In the District’s Edgewood neighborhood, abandoned warehouses, barbed-wire fences and the swooping lines of graffiti on buildings are visible just across the street from a bustling shopping center and new luxury apartments.
Development cropping up in the adjacent, gentrifying community of Brentwood has done little to change the plight of many of Edgewood’s longtime residents, especially children, according to a report prepared for release Thursday by DC Kids Count, a non-profit research and advocacy group.
Most residents of Edgewood lack easy access to a library, a grocery store, a recreation center and transportation infrastructure, as do residents of other communities with high concentrations of child poverty, according to the annual report for 2011 on the welfare of D.C. children.
For the first time, the report incorporates non-traditional indicators of child poverty, developed pro-bono by outside experts, that show how a neighborhood’s demographics and resources contribute to a child’s well-being and future success.
For example, the report found that 13 out of 39 clusters of neighborhoods in the District do not have grocery stores.
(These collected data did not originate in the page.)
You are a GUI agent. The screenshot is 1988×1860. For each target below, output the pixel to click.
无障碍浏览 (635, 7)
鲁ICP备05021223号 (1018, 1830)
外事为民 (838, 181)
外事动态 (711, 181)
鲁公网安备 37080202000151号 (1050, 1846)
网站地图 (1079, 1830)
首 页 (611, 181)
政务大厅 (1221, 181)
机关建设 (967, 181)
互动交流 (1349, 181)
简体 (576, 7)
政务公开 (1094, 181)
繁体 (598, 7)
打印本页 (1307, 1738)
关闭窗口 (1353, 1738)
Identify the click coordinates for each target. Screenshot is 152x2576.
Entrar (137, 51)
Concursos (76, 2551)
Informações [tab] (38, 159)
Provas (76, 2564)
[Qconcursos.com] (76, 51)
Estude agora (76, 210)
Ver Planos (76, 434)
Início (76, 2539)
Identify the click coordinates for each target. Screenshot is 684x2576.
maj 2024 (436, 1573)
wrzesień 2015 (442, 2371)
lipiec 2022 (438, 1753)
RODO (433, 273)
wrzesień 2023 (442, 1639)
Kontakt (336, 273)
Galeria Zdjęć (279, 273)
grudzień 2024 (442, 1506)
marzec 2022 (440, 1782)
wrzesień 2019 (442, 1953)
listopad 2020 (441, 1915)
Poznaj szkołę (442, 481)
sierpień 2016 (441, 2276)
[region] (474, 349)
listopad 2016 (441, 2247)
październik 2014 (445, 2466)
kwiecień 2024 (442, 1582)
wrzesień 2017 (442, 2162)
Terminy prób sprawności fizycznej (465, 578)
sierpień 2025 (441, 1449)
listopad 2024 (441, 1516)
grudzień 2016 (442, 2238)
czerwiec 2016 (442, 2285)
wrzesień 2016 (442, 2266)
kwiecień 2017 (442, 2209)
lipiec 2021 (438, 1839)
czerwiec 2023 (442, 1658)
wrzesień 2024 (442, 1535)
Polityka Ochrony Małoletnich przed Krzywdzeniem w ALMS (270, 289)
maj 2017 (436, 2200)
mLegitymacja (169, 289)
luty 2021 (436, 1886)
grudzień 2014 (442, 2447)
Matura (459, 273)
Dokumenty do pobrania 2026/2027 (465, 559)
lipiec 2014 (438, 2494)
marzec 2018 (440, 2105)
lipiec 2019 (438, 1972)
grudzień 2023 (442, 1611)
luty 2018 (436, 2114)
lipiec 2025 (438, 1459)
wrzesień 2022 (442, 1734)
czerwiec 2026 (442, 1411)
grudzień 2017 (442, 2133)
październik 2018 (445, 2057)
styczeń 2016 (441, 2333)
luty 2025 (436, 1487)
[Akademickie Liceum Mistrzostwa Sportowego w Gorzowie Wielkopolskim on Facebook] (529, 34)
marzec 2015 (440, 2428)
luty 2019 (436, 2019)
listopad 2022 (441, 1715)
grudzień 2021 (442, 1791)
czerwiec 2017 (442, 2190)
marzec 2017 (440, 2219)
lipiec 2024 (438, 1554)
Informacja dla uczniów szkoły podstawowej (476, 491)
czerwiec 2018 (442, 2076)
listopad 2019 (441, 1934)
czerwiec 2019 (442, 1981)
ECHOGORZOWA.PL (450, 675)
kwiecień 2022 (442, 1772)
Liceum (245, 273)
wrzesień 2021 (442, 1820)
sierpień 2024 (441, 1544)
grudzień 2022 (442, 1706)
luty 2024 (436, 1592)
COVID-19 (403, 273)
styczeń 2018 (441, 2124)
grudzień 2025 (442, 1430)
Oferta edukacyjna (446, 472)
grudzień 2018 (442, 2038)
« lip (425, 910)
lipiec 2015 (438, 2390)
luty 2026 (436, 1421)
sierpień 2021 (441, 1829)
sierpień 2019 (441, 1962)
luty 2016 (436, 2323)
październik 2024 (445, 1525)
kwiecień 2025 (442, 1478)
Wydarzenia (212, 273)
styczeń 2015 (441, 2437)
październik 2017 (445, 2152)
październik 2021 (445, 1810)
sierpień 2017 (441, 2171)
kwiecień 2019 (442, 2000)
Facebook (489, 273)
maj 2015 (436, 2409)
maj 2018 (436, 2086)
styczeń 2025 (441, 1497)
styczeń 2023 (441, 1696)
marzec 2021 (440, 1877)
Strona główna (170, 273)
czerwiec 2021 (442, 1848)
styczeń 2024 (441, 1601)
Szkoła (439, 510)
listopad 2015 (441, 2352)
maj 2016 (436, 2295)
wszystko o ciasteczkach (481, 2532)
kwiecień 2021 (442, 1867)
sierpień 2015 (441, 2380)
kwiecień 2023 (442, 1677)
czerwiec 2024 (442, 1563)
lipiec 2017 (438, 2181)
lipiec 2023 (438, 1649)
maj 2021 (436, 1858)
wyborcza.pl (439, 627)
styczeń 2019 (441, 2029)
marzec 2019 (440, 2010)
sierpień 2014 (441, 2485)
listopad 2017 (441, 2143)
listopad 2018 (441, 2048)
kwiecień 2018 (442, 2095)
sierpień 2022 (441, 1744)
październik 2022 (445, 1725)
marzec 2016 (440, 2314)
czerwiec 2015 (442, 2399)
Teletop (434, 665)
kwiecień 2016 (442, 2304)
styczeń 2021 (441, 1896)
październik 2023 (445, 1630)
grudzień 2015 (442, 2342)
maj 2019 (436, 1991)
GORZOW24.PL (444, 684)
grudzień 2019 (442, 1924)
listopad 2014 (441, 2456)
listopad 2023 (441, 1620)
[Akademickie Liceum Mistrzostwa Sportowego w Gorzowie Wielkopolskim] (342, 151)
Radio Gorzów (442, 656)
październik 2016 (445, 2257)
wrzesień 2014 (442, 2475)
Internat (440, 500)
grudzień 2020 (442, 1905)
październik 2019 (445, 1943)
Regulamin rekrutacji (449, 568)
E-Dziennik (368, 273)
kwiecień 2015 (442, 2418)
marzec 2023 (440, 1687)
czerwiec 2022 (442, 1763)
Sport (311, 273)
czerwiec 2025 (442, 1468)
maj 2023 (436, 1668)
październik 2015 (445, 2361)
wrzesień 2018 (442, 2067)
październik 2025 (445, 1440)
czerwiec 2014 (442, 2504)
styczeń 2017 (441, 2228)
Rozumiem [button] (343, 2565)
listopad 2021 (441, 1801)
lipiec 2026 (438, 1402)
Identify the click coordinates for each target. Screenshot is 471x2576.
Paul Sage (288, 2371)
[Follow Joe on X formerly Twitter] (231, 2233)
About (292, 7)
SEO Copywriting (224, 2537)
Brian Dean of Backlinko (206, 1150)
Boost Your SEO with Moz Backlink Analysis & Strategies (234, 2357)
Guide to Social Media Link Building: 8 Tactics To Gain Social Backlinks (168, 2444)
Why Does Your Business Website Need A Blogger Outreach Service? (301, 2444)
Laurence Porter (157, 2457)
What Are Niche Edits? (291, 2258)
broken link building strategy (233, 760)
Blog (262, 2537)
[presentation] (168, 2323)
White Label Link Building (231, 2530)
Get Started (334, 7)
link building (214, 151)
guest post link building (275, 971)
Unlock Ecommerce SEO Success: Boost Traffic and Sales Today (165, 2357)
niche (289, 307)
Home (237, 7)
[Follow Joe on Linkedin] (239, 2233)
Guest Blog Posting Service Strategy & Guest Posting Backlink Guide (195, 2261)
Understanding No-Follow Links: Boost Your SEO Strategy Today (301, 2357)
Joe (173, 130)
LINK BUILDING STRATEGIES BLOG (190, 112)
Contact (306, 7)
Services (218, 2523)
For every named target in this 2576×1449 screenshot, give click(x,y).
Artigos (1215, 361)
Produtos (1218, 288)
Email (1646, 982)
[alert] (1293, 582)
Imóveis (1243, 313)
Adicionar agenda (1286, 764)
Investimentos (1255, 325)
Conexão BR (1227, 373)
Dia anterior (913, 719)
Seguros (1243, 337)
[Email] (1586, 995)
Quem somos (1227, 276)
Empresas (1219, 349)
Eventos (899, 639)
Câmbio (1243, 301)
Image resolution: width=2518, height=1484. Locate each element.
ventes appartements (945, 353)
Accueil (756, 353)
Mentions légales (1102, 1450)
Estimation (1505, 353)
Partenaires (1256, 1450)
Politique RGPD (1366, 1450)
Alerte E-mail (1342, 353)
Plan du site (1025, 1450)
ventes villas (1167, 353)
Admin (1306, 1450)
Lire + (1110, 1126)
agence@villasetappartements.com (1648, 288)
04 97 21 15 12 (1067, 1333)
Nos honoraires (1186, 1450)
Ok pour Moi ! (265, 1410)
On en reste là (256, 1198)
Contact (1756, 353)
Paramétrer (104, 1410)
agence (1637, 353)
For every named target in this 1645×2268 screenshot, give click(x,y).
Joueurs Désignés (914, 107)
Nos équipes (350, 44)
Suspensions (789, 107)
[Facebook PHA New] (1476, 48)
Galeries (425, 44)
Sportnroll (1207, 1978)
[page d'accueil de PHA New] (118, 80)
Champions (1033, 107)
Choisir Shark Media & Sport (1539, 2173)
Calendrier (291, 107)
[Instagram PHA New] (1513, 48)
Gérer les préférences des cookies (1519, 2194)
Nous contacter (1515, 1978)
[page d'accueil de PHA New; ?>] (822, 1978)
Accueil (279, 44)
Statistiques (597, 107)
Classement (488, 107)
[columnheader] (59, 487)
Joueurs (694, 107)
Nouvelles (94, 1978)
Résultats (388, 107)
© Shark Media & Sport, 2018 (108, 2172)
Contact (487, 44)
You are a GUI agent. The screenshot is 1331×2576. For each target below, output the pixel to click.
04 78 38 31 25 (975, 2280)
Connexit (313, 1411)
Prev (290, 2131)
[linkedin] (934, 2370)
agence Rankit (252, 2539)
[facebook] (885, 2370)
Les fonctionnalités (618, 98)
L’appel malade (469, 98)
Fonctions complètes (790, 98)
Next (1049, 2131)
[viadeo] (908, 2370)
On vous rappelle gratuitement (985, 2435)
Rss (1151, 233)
Of that figure, nearly half have child poverty rates above 50 percent. More than 95 percent of children living in these areas are black, the report said.
High rates of single motherhood and violent crime also are strong predictors of child poverty, according to the report.
Of the roughly 100,000 children who resided in the District in 2011, 30 percent were growing up in families living below the poverty line, according to the report. Nearly 45 percent of those lived in high-poverty neighborhoods.
While the poverty rate for the entire D.C. population declined from 19.2 percent in 2010 to 18.7 percent in 2011, child poverty rates remained stagnant. The overall poverty rate is up by 7.6 percent since 2007.
The report’s new neighborhood-by-neighborhood information is presented in an interactive map, accessible on the Web.
“We didn’t want to put out another PDF that sat on people’s shelves. We wanted to create something that was interactive and that would build responses,” said Gwen Rubinstein, deputy director of the advocacy group DC Action for Children, a part of DC Kids Count.
In particular, DC Kids Count is hoping that its new neighborhood-focused approach will get elected leaders, non-profit organizations, schools and others across the District talking about ways to better distribute resources to areas where they are most needed, Rubinstein said.
The report does indicate signs of promise. For instance, the number of children under 5, which had been in a decade-long decline, is growing, Rubinstein said.
“This growth gives the city a planning horizon. It gives us the opportunity to get it right for these children and all the ones that come after them,” she said.
Emily Lawson, founder of DC Prep charter school in high-poverty Edgewood, knows firsthand the effect a neighborhood can have on a child. Many of her students worry about getting from home to school safely, Lawson said.
“Crime is still a big concern,” she said.
The interactive database is available at DCKids.org.